About ten years ago, my wife Randi was doing one of her very favorite things. She was shopping at Nordstrom with her best friend, Debbie. As Randi was putting on a pair of jeans in the dressing room, Debbie noted that Randi’s hands were shaking so much that she could not zip up the jeans. Debbie said, “You must really be excited about those jeans!” and Randi replied, “Debbie, I am scared, I cannot control this shaking.”
That was our very first sign that something was wrong with Randi. Randi had been in banking her entire career and had risen to the level of vice president. Coworkers began asking Randi if her neck hurt because she looked so stiff. She was also having problems with taking notes in meetings. We went to several neurologists and finally got the diagnosis: Parkinson’s disease. Randi was granted a short term medical leave of eight weeks. The doctor suggested that Randi stay as active as she possibly could and that she should take a class on something that interested her. Randi decided to take an introductory class in watercolor painting. Randi had studied art for a while in college, but had not touched a brush in over thirty years. This is where Randi’s story takes a wonderful turn.

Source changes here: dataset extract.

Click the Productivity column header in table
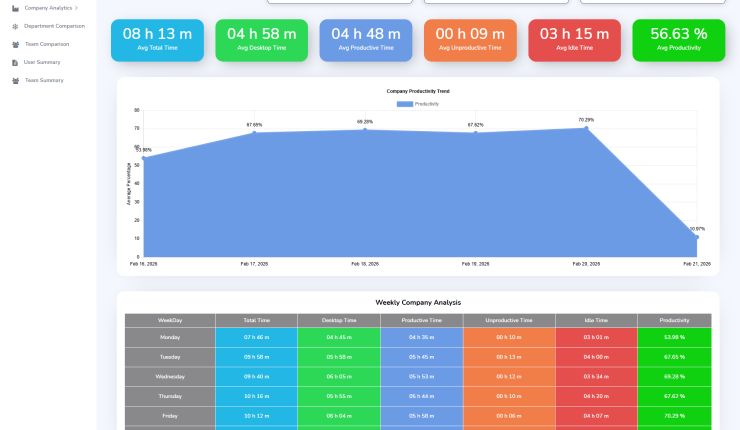740x430 pixels. 674,320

The class opened Randi up to a talent that she never knew existed. She discovered a natural ability in watercolor painting! The micrographia symptom of Parkinson’s (tiny handwriting) became an asset in creating minute detail in her paintings. She has since created many wonderful paintings including portraits and landscapes of her native Norway. Randi particularly enjoys painting portraits of dogs (we have two, ourselves). She has painted portraits of friends’ pets that have literally brought the owners to tears of emotion.

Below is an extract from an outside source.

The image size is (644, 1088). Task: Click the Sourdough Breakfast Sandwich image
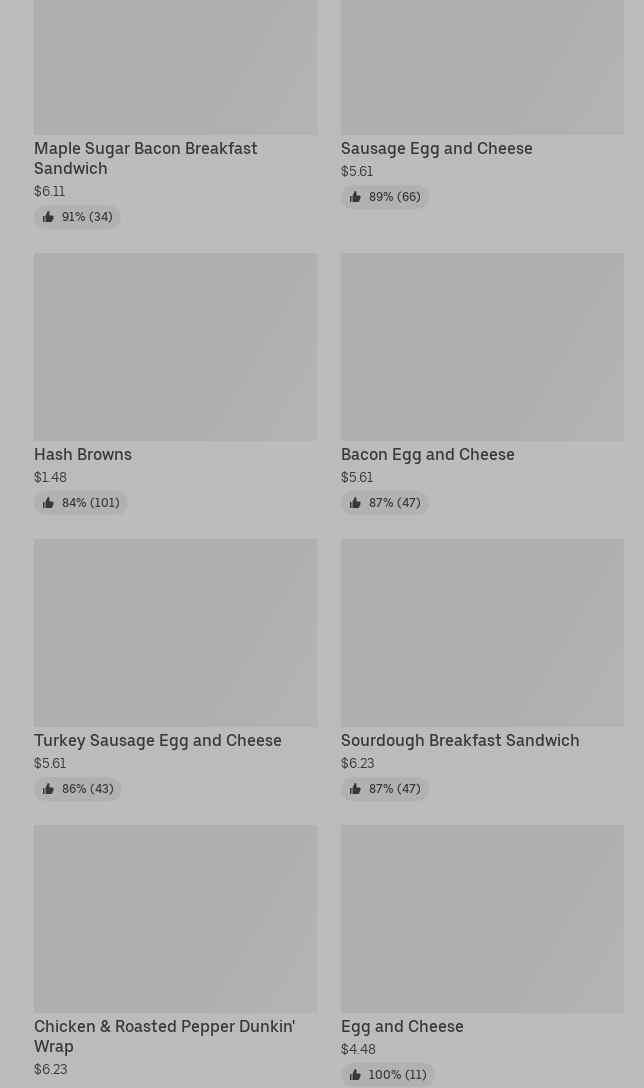482,632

The saying that when one door closes another door opens has been very true in Randi’s case and can be true for you as well. Randi’s secret is that she has stayed sensitive to what activities she can enjoy while living with Parkinson’s disease. Watercolor painting and two Mah Jongg leagues keep her mentally stimulated and socially active. She also still enjoys riding along with me in the golf cart, offering much needed advice, and trying a pitch or a putt now and then!